[LLVMdev] questions about the mc-relax-all flag

Eli Bendersky eliben at google.com
Wed Dec 5 10:01:39 PST 2012


In llc, we have this flag (output of command --help | grep relax):
  -mc-relax-all     - When used with filetype=obj, relax all fixups in
the emitted object file

It also appears in clang:
  -mrelax-all       (integrated-as) Relax all machine instructions

I'd like to discuss the naming and semantics of this flag, because
ISTM at least the name is misleading.

If I understand correctly, relaxation is always required in MC (*) to
produce correct code, and in fact MC always performs relaxation,
whether mc-relax-all was passed or not.

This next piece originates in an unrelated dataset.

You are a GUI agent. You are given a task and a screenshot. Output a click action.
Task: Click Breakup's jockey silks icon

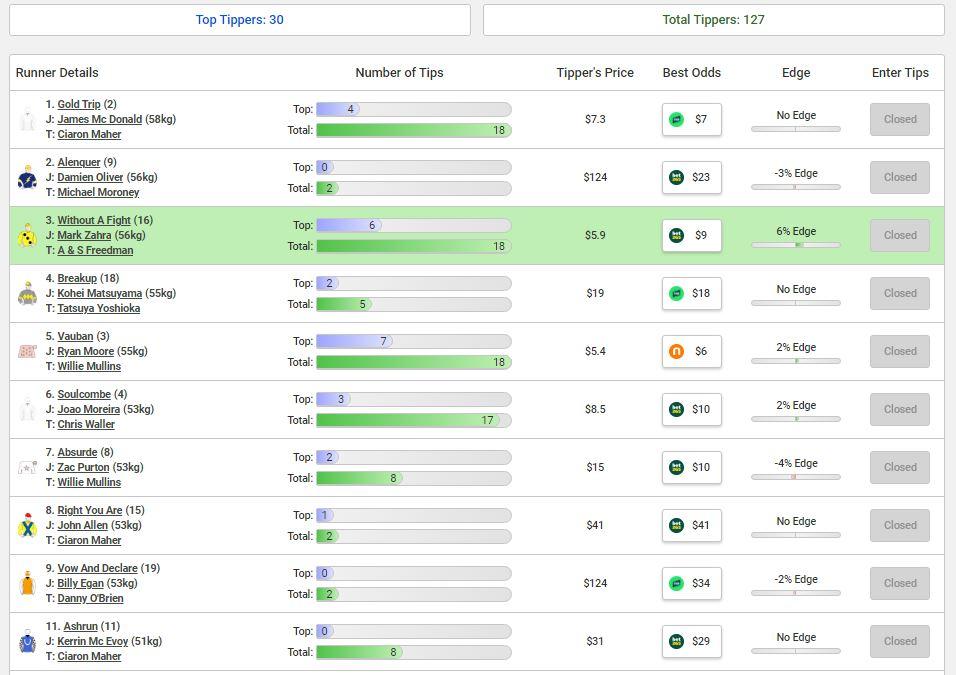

What mc-relax-all seems to
affect is how certain decisions in MC are handled. Specifically:

* Whether MC tries to understand if a fixup requires relaxing prior to
deciding to relax an instruction. mc-relax-all overrides this decision
and MC always tries to relax an instruction (unless it's
architecturally not needing relaxation).
* Whether MC tries to relax an instruction directly and emit it as
data or emits it in a separate instruction fragment, where it will be
relaxed later.

In light of this, and unless I missed something obvious, mc-relax-all
is an optimization. A previous discussion from roughly two years ago -
http://lists.cs.uiuc.edu/pipermail/llvmdev/2011-February/038302.html -
confirms this, also showing that this optimization can be beneficial.
So the questions are:

1. Should it not be always enabled? Why would we want to disable it?
2. Could a better name be conjured for it? As it stands now, the flag
sounds like a binary predicate - either relax all, or don't relax all.
Maybe something like "mc-early-relaxation" would be more descriptive?

Thanks in advance for any insights,

(*) For instance in the case of X86, the MCInst emitter shrinks JNE_4
to JNE_1 counting on relaxation in the assembler to fix it if needed.